What's the Weather Like?

The DMG provides rules for rolling weather in D&D 5th edition (DMG Pg 110). They’re straight forward, impossible to remember, and often skipped by DMs. We certainly used to overlook it—but we’ve come to appreciate the weather roll as a crucial part of our sessions.

According to these rules, only 25.2% of days in Faerûn are a seasonally normal temperature, without wind or rain. If you don’t roll for the weather, chances are you’re missing out on the other 35 unique weather states that can occur, with all the complications and benefits they can bring.

Below are all of the weather conditions that can roll in, and the chance that they will occur each day.

It’s important mechanically

There’s a 27.75% chance each day that pounding rain or roaring wind will impose disadvantage on Perception Checks that rely on hearing. There is a 40% chance that there will be rain, extinguishing unprotected flames.

There are entire aspects of the game, spells, rules and class/background features that begin to make a lot more sense with weather in the game. Wood Elf with Mask of the Wild? Heavy precipitation will Lightly Obscure the landscape, giving you all the cover you need to hide. Goliath with Mountain Born? How does that matter unless you have a really, really cold day? Call Lightning does more damage if it’s cast in a storm and any spell with the world ‘Cloud’ in it doesn’t stand a chance in strong wind. 

This only scratches the surface of the many spells—Shape Water, Frost Fingers!—and creatures—Fire Elementals, Anything that Flies!—heavily impacted by weather conditions.

Wait, anything that flies? Yup.
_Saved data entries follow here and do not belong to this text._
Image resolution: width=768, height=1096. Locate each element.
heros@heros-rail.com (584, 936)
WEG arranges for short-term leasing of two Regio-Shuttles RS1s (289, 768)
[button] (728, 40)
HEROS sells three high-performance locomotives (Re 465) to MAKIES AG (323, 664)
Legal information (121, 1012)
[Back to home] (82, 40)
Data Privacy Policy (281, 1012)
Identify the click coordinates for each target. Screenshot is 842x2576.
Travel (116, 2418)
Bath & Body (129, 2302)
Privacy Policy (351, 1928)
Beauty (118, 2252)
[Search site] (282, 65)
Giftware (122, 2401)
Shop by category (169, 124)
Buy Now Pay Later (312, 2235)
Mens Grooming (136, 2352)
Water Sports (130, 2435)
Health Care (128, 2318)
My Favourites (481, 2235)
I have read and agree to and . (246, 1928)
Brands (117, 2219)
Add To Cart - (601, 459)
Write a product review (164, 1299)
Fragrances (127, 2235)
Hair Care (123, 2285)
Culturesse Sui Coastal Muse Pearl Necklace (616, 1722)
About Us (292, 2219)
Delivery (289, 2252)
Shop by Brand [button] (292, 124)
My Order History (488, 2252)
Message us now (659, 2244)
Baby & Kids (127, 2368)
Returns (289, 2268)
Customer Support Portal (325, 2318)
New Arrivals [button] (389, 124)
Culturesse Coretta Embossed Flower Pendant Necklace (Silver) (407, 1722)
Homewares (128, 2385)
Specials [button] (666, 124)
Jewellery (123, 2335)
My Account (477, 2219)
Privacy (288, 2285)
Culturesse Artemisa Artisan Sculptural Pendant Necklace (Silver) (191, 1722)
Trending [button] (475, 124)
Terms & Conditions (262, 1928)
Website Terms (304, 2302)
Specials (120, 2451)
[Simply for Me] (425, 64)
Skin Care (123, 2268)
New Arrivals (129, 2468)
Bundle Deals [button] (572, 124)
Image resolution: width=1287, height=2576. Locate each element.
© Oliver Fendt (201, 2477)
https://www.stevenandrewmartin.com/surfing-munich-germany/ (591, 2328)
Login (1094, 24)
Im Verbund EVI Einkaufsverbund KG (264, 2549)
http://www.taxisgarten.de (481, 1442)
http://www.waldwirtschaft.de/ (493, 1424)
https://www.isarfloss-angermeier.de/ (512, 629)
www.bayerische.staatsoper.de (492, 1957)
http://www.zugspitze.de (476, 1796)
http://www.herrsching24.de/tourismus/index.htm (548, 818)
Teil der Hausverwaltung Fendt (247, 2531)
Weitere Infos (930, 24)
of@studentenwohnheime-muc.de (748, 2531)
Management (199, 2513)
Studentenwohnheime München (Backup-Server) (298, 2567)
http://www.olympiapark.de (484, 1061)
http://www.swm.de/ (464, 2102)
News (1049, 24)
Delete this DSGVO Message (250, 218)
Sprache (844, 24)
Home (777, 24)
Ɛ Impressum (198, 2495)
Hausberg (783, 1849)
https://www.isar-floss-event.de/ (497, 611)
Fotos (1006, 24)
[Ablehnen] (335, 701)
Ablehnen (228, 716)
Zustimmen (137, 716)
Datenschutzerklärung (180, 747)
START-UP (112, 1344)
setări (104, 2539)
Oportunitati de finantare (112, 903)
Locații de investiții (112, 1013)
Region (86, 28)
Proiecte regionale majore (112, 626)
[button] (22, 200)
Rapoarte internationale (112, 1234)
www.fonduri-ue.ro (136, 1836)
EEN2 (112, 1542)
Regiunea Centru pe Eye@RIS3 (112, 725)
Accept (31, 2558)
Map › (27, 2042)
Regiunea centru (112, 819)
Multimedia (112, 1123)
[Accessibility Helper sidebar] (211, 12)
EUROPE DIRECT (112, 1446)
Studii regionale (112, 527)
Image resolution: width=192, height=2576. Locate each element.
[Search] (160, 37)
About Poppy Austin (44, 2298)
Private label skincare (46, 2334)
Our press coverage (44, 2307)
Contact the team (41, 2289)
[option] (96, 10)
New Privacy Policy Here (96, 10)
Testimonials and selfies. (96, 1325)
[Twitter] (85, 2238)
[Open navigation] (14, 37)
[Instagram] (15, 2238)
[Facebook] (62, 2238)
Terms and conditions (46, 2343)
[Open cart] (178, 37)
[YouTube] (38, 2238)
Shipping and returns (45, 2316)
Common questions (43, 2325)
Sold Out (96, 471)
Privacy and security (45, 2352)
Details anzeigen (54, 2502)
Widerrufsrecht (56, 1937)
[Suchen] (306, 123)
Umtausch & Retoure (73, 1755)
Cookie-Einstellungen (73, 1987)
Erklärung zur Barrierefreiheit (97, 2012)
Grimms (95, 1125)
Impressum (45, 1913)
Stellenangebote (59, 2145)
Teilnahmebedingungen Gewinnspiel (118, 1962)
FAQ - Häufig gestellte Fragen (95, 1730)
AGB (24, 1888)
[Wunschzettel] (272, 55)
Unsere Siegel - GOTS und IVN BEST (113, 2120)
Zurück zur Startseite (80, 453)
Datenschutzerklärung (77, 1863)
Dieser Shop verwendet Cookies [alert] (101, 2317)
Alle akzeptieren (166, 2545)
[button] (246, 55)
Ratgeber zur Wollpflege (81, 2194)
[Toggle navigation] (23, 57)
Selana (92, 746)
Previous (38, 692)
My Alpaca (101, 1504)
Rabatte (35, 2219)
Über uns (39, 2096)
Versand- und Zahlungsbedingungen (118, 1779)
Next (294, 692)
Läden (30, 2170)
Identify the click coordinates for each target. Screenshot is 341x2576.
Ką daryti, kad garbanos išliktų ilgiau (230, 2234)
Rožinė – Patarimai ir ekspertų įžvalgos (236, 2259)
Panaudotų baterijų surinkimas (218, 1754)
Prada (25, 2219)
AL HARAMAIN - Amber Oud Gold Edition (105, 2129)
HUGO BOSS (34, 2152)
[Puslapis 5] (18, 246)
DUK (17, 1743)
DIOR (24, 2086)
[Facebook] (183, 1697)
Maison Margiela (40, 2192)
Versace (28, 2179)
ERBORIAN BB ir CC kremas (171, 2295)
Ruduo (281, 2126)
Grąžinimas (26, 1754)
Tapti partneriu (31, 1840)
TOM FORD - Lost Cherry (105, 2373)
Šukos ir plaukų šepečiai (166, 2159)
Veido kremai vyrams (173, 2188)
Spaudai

Let’s take a closer look at the rules the DMG lays out for Weather Effects.

Wind

Wind can affect a lot about the environment. Scent can carry a long way on the wind. Smoke from fires may be blown through the air or dispersed. Insects, spores, or gasses that may normally cloud the air will be absent.

Strong Wind (15% Chance to occur)

Wind has the potential to change everything about an outdoor combat encounter. Disadvantage on ranged weapon attacks, inability for creatures with flying to stay aloft, and the potential to lightly obscure everything if sand or snow gets kicked up. The roaring of strong wind also imposes disadvantage on perception checks that rely on hearing.

Precipitation

How does precipitation change following tracks? Are the players traveling over a surface that becomes difficult terrain when wet? Are traps harder to spot when covered in a light layer of snow?

Heavy Precipitation (15% Chance to occur)

Precipitation makes it harder to see—lightly obscuring everything and imposing disadvantage on perception checks for sight. A pounding downfall of rain can also impose disadvantage on perception checks made to hear.

Temperature

Depending on the climate, Extreme Heat and Extreme Cold can be a common occurrence. Perhaps everyone in town has all of their windows wide open due to the extreme heat, or a distant camp is revealed by the smoke rising from fires kept roaring for warmth.

Extreme Cold (3.75–15% Chance to occur)

Roll a –40°? It might be cold enough to trigger the Extreme Cold rules, which will force players to make Constitution saving throws or become exhausted. Unless, of course, they have Cold Resistance!

Extreme Heat (3.75–15% Chance to occur)

And another use for Fire Resistance, as Extreme Heat can also exhaust your players. They also require twice as much drinking water per day! (DMG Pg 111)

It’s Life 

We’re always after fun at our table. Rolling weather allows players to bring out those lesser used aspects of their characters. They will get creative about how they’re using the weather to their advantage, or adjusting their plans to the new, random challenge. A particularly bad day of weather can add an additional layer of strategy to encounters, or an opportunity for a character to shine in a new way. Does it matter if Tenser’s Floating Disk can shield a bonfire from the rain? It might be crucial. 

For the DM, weather is a beautifully simple keystone to the adventuring day. Describing the weather bolsters immersion with a few sentences. It punctuates the day with a transition during an otherwise uneventful watch—“you feel the air get cooler as clouds roll in.” Weather is a detail that you don’t have to write, but adds a dynamic variable that will affect every decision a party makes. On a deeper level, weather is a tie binding the human experience to the fantasy world. Weather is universal.

There’s a reason “it was a dark and stormy night” is both trite and still the way every horror story begins. We all experience the weather; here on Earth as in Torril, or Eberron, or Greyhawk. A quick roll behind the screen and your players gather their equipment, pick up camp, and head off into the morning mist of a new day. Looks like it's going to be a real scorcher.